As you might expect, in utf-8 locales it is idempotent:

Sys.setlocale("LC_ALL", "UTF-8")
f("x y")
# [1] "x y"

But in the C locale it is not:

Sys.setlocale("LC_ALL", "C")
f("x y")
# [1] "x\302\240y"

This seems weird to me. (And caused a bug in a package because I
didn't realise some windows users have a non-utf8 locale)

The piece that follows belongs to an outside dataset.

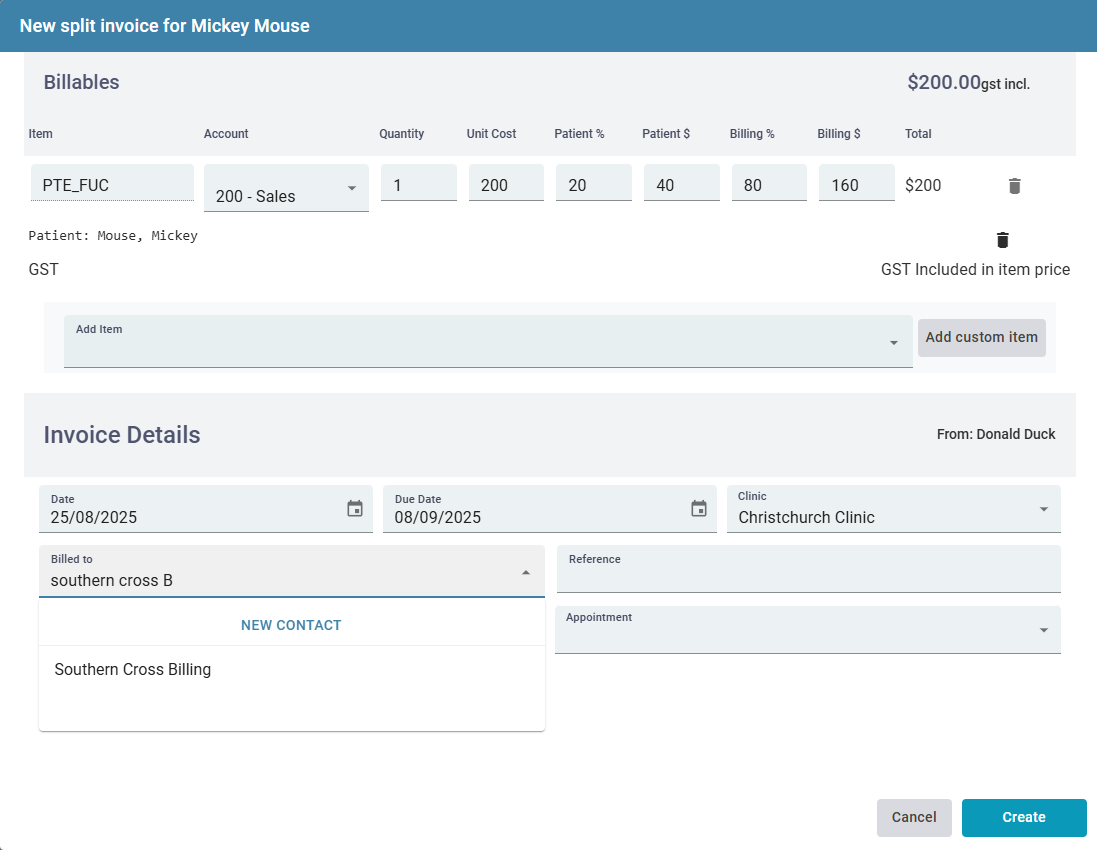1097x850 pixels.
Task: Click the Cancel button
Action: (913, 817)
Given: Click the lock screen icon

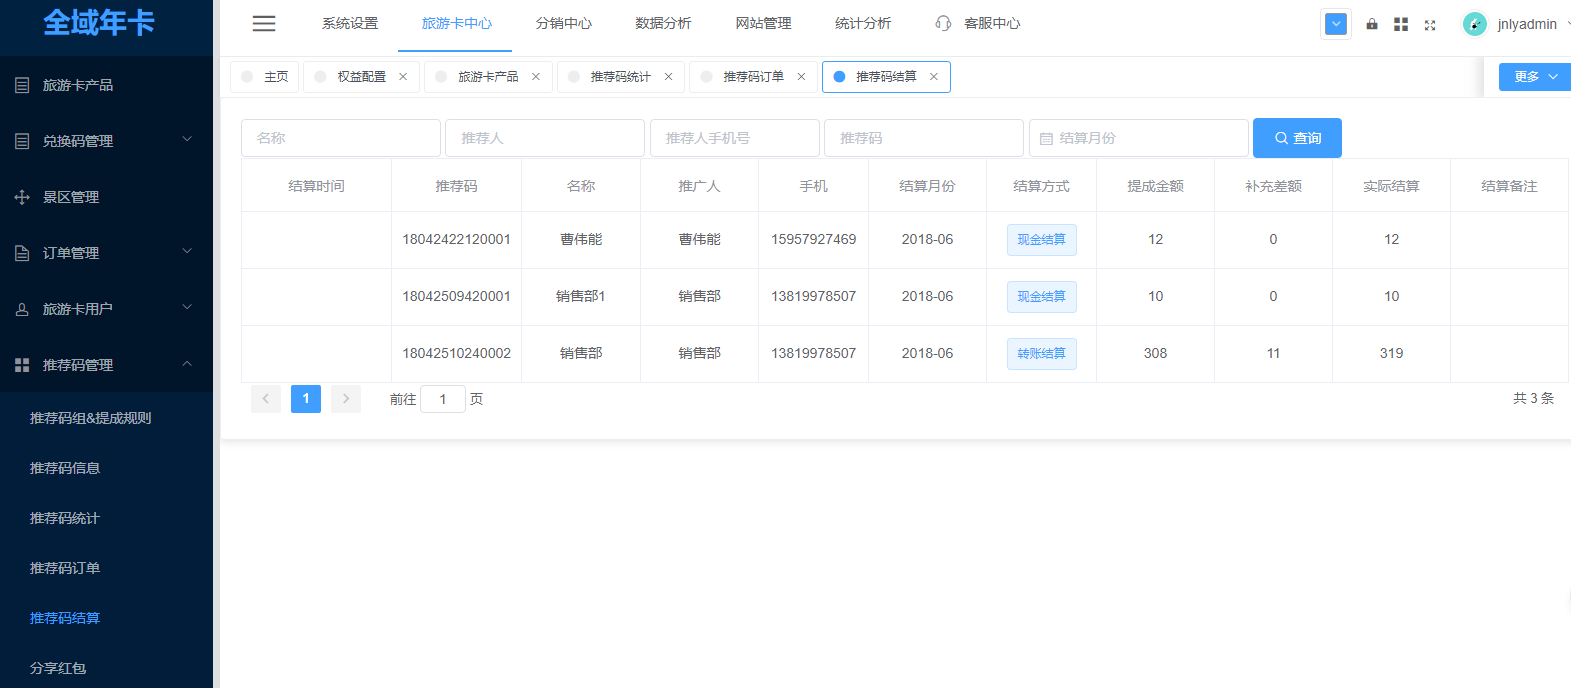Looking at the screenshot, I should point(1372,24).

I'm not sure what the correct resolution is.  Should the encoding of
the output of gsub be utf-8 if either the input or replacement is
utf-8?  In non-utf-8 locales should the encoding of "\u{A0}" be bytes?

Hadley
#
On Nov 23, 2011, at 6:48 PM, Hadley Wickham wrote:

            
It is if the input is UTF-8 but only then - that is what is causing the asymmetry. Part of the problem is that you cannot declare 7-bit string as UTF-8 (even though it is valid) so you can't work around it by forcing the encoding.
No, because the whole point of the encoding is to define the content. "\ua0" defines one unicode character whereas "\302\240" defines two bytes with unknown meaning. The meaning of UTF-8 encoded strings is still valid in non-UTF-8 locales and the reason why your can work with UTF-8 strings in R irrespective of the locale (very useful thing).

I would suggest to handle the special case of 7-bit input and UTF-8 replacement such that it results in UTF-8 output (as opposed to bytes output with happens now). The relevant code is somewhat convoluted (and more so in R-devel) so I'm not volunteering to do it, though.

Just to make things more clear - the current result (in C locale):
[1] "foo\302\240bar"

Possibly desired result:
[1] "foo<U+00A0>bar"

Cheers,
Simon